Tudo leva a crer que é mais do que isso, que é uma ordem para criar entraves, para discriminar, para obstaculizar. Uma ordem do Presidente para que desapareça toda a boa vontade. E, para os fins da lei, da lei que essa ordem afronta, nem é mesmo necessário que Lorenzoni tenha levado o seu chefe a sério.
O inciso III, do artigo 19 da Constituição da República proíbe a União (assim como os Estados e os Municípios) de “criar distinções entre brasileiros ou preferências entre si”.
E é sob essa proibição concreta, para proteger o cidadão da pata pesada do Estado, que o artigo 85, da mesma Constituição, tipifica como crimes de responsabilidade os atos do Presidente da República que atentem contra a Constituição Federal, em especial, no seu inciso II, contra os “poderes constitucionais das unidades da Federação”.
O Presidente não pode, sem cometer crime de responsabilidade, discriminar cidadãos de um ou de mais Estados da Federação, em detrimento de outros, tampouco pode fazê-lo, ainda que indiretamente, porque é oponente, desgosta ou tem medo do líder do Executivo de um desses Estados da Federação. Essa é uma garantia constitucional essencial à unidade federativa. O Presidente não pode usar os poderes que circunstancial e temporariamente o Povo lhe atribuiu para perseguir inimigos, em especial governadores de Estado, porque, ao fazê-lo, prejudicará todo o Povo daquele Estado e, ao fim, a unidade do país.

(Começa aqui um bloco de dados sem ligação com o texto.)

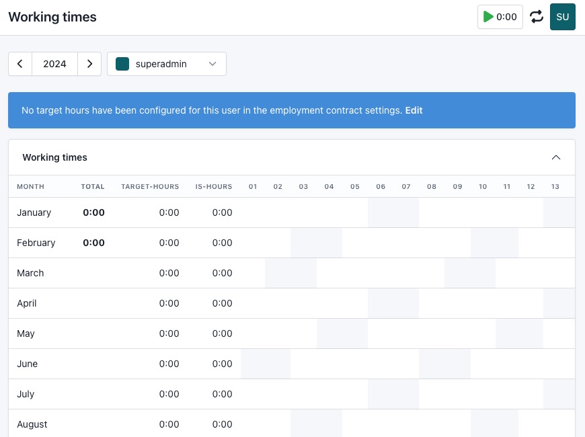Select the Working times section title
Viewport: 585px width, 437px height.
tap(54, 157)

O que acontece se o Presidente violar essa regra?
Bom, se o fizer, afrontará a Lei 1079, de 10 de abril de 1950, a Lei do Impeachment. Uma velha lei, infelizmente muito em voga. Afrontará, em particular, o seu artigo 6º, inciso 2, que caracteriza como crime de responsabilidade contra os poderes constitucionais dos Estados “usar de violência ou ameaça contra algum representante da Nação para [...] coagí-lo no modo de exercer o seu mandato [...]” (vejam que basta a ameaça, ou seja, a forma tentada). A pena para esse crime, como todos nós estamos cansados de saber, é a deposição.
Não digo que Bolsonaro o fez, deixo essa conclusão para o leitor.
O que me incomoda, contudo, é que o Presidente não se importe em criar a dúvida. Nós já tivemos muitos Presidentes alvejados por essa lei, muitos mais do que seria saudável para uma jovem democracia. Não desejo mal a este governo, porque fazê-lo seria desejar o mal do meu país, algo de que não sou capaz. Não serei, contudo, condescendente com seus desacertos.
Penso que o Presidente deveria ouvir os seus críticos, aqueles que, com críticas pertinentes, zelam mais do que os simpatizantes e os tapinhas nas costas, por sua permanência no poder.